Selasa, 02 Oktober 2018

Mahasiswi Pragmatis


Kampus kita hari ini sungguh sangat memperihatinkan. Betapa tidak? Pemandangan sehari-hari di kampus adalah semakin maraknya komunitas kongko-kongkodan komunitas ngerumpi dengan segudang tema yang mangkir dari layaknya dunia mahasiswa. Jarang sekali kita temukan sekelompok mahasiswa yang duduk-duduk santai sambil membincang pelajaran di kelas yang masih menyisakan segudang pertanyaan ataupun membincang pemikiran seorang tokoh.

Lingkar diskusi yang dulu semarak dan saling kompetisi satu sama lain sekarang raib entah ke mana. Yang tertinggal hanya papan nama dan segelintir manusia yang bertahan setengah hati kehilangan api semangat. Baca buku dan berdiskusi menjadi barang langka yang tak lagi diminati mahasiswa. 
Paradigma berfikir mahasiswa menjadi sangat pragmatis. Dalam benak mereka rata-rata terlintas dua hal saja: nilai  bagus dan kerja. Akibatnya ia seperti berkejaran dengan waktu bagaimana secepat mungkin meninggalkan kampus serta berupaya mendapatkan nilai bagus kendati dari hasil nyontek dan tak menguasai substansinya. Mahasiswa menjadi individualis, egois, dan acuh terhadap dunia sekitar.

--

## SOAL LATIHAN 1
Menurut kutipan teks, dua hal apa saja yang rata-rata terlintas dalam benak mahasiswa?
## SOAL LATIHAN 2
Kembalikan tanpa perubahan baris-baris dari catatan di bawah, mulai dari baris yang memuat "Task: Click muted mic icon beside ANNISA RAMA" dan berlanjut sampai baris yang memuat "pos(844,66)", dengan kedua baris itu ikut disertakan.

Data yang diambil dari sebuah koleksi
--

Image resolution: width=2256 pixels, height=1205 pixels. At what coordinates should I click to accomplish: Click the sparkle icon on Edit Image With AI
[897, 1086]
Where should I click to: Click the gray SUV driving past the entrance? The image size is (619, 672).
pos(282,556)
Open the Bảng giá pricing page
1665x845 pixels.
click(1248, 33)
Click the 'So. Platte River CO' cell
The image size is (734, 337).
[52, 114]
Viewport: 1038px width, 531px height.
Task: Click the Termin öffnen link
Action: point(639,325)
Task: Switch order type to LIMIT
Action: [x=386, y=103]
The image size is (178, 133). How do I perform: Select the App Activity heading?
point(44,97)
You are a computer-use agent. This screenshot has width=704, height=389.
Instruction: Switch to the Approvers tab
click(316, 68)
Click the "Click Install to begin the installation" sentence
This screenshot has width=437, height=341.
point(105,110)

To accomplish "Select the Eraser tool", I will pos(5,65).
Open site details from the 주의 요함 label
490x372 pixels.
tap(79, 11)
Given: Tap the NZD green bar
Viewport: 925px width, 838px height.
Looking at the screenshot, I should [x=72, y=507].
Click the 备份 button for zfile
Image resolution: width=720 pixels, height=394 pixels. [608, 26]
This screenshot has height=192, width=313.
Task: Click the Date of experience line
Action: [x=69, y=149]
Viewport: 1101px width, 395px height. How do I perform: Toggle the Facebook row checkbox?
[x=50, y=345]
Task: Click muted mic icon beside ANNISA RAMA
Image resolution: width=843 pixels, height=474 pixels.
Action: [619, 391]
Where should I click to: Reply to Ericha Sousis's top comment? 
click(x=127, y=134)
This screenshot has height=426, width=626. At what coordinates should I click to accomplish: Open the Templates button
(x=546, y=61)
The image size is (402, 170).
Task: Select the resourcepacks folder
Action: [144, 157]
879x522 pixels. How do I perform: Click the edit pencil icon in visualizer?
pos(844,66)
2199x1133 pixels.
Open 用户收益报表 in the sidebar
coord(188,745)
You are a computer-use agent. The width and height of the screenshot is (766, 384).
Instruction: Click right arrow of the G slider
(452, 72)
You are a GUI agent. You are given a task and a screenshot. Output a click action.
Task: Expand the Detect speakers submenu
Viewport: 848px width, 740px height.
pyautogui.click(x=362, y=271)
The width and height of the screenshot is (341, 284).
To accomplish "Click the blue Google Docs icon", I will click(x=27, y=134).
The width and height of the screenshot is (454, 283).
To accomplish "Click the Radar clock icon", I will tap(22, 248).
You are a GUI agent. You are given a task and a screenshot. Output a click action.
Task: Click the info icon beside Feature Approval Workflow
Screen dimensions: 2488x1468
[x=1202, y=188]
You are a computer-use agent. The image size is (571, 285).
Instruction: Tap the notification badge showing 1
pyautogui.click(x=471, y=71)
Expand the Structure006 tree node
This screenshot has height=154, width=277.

--

## JAWABAN TERTULIS 1
Nilai bagus dan kerja.

## JAWABAN TERTULIS 2
Task: Click muted mic icon beside ANNISA RAMA
Image resolution: width=843 pixels, height=474 pixels.
Action: [619, 391]
Where should I click to: Reply to Ericha Sousis's top comment? 
click(x=127, y=134)
This screenshot has height=426, width=626. At what coordinates should I click to accomplish: Open the Templates button
(x=546, y=61)
The image size is (402, 170).
Task: Select the resourcepacks folder
Action: [144, 157]
879x522 pixels. How do I perform: Click the edit pencil icon in visualizer?
pos(844,66)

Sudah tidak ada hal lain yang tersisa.